Runge-Kutta semidiscretizations for stochastic Maxwell equations with additive noise
Chuchu Chen, Jialin Hong, Lihai Ji

TL;DR
This paper develops and analyzes stochastic Runge-Kutta methods for time discretization of stochastic Maxwell equations with additive noise, preserving key physical and mathematical properties and proving convergence.
Contribution
It introduces symplecticity-preserving stochastic Runge-Kutta methods and proves their convergence for stochastic Maxwell equations, addressing an open problem in the field.
Findings
Methods are well-posed and convergent with order one in mean-square sense.
The schemes preserve physical properties like energy and divergence evolution.

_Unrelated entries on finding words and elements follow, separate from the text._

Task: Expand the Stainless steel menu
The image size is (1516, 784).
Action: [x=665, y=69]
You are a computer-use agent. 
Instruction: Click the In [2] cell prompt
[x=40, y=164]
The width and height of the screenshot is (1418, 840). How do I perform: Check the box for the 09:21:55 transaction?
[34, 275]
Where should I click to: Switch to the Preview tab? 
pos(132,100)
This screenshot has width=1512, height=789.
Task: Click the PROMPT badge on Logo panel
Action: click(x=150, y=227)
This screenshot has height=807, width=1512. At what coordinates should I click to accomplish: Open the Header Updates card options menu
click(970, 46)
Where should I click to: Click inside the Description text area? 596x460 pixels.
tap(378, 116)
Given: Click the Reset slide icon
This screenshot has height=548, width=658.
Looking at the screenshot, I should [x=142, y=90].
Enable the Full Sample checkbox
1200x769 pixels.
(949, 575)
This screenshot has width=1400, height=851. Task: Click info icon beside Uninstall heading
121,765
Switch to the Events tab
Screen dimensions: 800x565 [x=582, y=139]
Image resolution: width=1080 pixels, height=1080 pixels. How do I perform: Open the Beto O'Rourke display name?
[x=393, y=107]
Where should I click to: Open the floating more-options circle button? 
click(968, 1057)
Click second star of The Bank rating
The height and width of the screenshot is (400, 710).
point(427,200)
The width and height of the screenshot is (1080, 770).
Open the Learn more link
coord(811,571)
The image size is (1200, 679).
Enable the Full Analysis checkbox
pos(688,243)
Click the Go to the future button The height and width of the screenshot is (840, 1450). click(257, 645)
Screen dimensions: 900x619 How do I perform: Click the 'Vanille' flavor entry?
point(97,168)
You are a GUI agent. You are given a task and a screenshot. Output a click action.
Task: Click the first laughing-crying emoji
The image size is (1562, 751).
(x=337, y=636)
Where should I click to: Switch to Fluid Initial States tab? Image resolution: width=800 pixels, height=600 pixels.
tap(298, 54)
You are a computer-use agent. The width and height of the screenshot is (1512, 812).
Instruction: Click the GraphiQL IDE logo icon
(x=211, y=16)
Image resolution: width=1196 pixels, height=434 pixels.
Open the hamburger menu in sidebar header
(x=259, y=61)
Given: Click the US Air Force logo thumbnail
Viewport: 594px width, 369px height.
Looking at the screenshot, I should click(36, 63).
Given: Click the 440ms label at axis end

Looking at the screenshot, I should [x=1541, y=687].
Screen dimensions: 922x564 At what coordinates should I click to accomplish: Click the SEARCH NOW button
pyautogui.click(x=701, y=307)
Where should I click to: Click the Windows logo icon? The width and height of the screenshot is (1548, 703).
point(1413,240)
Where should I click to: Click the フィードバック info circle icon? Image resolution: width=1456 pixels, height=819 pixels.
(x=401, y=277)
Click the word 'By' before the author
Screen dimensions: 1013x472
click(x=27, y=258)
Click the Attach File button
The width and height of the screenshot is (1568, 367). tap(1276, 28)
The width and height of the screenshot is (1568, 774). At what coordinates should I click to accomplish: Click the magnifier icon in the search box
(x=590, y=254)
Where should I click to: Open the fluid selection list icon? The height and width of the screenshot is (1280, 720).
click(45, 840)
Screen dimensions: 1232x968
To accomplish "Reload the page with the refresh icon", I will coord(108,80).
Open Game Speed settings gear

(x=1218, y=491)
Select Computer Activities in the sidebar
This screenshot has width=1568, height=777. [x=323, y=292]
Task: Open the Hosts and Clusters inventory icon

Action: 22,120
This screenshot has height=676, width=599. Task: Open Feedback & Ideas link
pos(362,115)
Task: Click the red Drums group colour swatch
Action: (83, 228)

The approach solves an open problem for stochastic Maxwell equations with additive noise.
Abstract
The paper concerns semidiscretizations in time of stochastic Maxwell equations driven by additive noise. We show that the equations admit physical properties and mathematical structures, including regularity, energy and divergence evolution laws, and stochastic symplecticity, etc. In order to inherit the intrinsic properties of the original system, we introduce a general class of stochastic Runge-Kutta methods, and deduce the condition of symplecticity-preserving. By utilizing a priori estimates on numerical approximations and semigroup approach, we show that the methods, which are algebraically stable and coercive, are well-posed and convergent with order one in mean-square sense, which answers an open problem in [Chen and Hong, SIAM J. Numer. Anal., 2016] for stochastic Maxwell equations driven by additive noise.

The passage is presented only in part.